Optimization of four-Chamber and eccentric ellipse mufflers hybridized with multi-Segment perforated/non-perforated tubes

Muffler with circular section and inner symmetric acoustical elements has been habitually used in industry. In order to improve the acoustical performance, an advanced eccentric muffler having ellipse cross-section, multiple chambers, and multi-segment perforated/non-perforated tubes is presented. Concerning about high order wave effect to the muffler, a finite element method (FEM) run on COMSOL package is adopted. In addition, the influence of sound transmission loss with respect to various geometric parameters has been explored.
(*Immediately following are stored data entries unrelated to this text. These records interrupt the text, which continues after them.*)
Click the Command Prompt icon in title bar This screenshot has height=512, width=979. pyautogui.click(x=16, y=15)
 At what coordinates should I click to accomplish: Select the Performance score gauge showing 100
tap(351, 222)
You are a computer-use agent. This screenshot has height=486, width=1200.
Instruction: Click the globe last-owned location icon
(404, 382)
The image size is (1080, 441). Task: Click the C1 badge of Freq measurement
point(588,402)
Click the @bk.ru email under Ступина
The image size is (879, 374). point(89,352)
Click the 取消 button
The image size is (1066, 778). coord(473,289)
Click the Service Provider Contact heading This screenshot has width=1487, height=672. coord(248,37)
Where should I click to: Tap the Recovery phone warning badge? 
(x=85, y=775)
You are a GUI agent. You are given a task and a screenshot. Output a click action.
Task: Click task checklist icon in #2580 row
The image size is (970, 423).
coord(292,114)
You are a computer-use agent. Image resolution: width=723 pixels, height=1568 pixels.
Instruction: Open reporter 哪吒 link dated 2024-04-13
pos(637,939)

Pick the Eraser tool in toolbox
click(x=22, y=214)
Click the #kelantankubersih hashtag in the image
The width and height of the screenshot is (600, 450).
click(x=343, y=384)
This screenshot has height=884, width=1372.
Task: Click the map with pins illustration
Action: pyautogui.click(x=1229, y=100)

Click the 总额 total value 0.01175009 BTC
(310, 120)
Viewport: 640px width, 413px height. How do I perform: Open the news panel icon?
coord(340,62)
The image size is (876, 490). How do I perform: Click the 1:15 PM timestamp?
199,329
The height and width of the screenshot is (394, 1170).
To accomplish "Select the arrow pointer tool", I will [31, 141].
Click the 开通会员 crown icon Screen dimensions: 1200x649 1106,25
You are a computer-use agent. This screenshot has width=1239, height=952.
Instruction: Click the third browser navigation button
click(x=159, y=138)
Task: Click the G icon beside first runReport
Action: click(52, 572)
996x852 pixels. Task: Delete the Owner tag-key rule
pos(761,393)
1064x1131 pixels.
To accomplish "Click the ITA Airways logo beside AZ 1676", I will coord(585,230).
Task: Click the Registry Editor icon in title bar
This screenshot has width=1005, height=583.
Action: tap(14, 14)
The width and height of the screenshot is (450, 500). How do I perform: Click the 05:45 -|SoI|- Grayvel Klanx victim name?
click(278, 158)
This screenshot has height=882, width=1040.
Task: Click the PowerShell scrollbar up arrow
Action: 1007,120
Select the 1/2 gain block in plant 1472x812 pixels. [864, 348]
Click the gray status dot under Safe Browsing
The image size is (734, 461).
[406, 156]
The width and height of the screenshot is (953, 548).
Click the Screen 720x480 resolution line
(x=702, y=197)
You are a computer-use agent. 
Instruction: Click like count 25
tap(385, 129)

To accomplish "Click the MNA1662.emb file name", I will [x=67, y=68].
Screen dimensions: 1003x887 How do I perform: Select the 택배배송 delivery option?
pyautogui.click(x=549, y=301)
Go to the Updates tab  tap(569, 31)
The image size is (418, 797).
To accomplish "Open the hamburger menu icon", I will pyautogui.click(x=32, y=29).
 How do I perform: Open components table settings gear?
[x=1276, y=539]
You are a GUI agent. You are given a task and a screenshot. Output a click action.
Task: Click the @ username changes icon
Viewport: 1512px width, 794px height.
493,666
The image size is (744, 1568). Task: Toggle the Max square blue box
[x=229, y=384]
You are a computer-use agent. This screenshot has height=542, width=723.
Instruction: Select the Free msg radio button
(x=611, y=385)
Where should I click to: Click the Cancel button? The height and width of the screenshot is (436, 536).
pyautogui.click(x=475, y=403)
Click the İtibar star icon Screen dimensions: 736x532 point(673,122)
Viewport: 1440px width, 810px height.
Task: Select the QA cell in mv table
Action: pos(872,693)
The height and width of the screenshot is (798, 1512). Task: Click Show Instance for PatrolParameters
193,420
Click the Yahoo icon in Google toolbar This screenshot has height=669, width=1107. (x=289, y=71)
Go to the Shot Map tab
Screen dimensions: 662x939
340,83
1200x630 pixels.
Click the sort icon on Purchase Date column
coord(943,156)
In order to simplify the optimization process, a simplified objective function established by an Artificial Neural Network (ANN) and FEM has been implemented and connected to a Genetic Algorithm (GA). Two case studies of muffler optimization for two kinds of design parameter sets (one of Lin and Lout and the other of Lin1 and Lout 1) are introduced. Two targeted frequencies (1000 Hz and 2500 Hz) are selected and applied in the two cases' muffler optimization. Simulated results reveal that the acoustical influence relating to various geometric parameters is huge. The sound attenuation will increase in the low frequency region if the curvature ratio delta (ratio of long axis to short axis in ellipse) or the X (horizontal length of the muffler's body) increases. Consequently, the study demonstrates a methodology in the optimization of a four-chamber ellipse and eccentric muffler internally inserted with multi-segment perforated/non-perforated tubes.